It actually would interesting to look at the addresses of the victims of this fraud, if the coins get stolen in the same block as the incoming transaction, then the thieves use the CPFP method and you should do the same to have a chance to beat them.
Funds get stolen in the same block, see
this example.
If you do go ahead, I would suggest making the receiving address in question multi-sig with some other forum users so you yourself can't be accused of stealing anything.
That's a good suggestion, I have to remain Switzerland after all.

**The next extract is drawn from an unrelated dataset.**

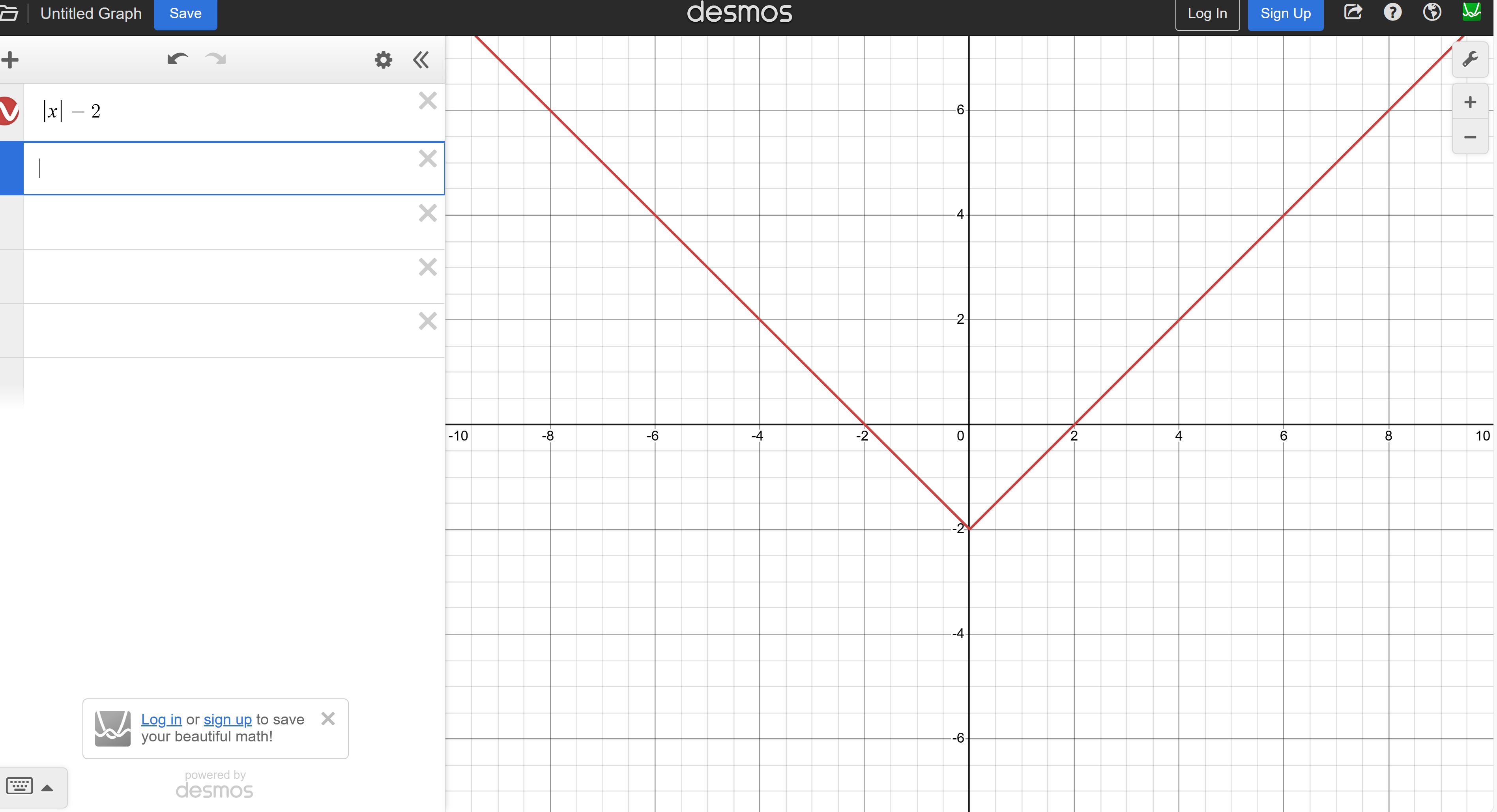1497x812 pixels.
Task: Click the blue Save button
Action: click(x=185, y=14)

I would have thought it wouldn't be too difficult for the scammer to overcome, however, without additional work on your part. I'm sure once the scammer sees their stolen money being "stolen" back, they will start changing things up to try and prevent it from happening. He could update the code frequently, every day or even more so, to change the set of pre-generated addresses it gives out to users, and you would need to update your monitoring system just as frequently. It could even be something as simple as changing the derivation path to some master seed every hour or so. You would need to be downloading the code after every change, extracting the addresses, and changing your monitoring system. I've not reviewed the malicious code, so I don't know how easy that would be to automate.
I can't check the code myself either, but indeed this is a possibility. If he gives every download a different set of compromised keys, this won't work anymore.
Worst case scenario, he could even change the code entirely to give out addresses which are not linked to the private keys displayed, but are instead linked to a set of private keys he is holding in secret. I would wager the majority of people who are falling for a paper wallet scam site don't actually bother to check the address they receive is actually derived from the private key they receive before they fund it.
You're right. Although this would make it easier to prove the site is a scam, it would make my idea completely useless.
I
always usually check the backup of my private keys before funding them, using different software from what created them. But it's likely most people won't do that.
only if you have extra time at your hand and don't mind it probably going to be wasted the moment you take the first coins out of their hands.
After reading the comments, it's probably not worth the effort indeed.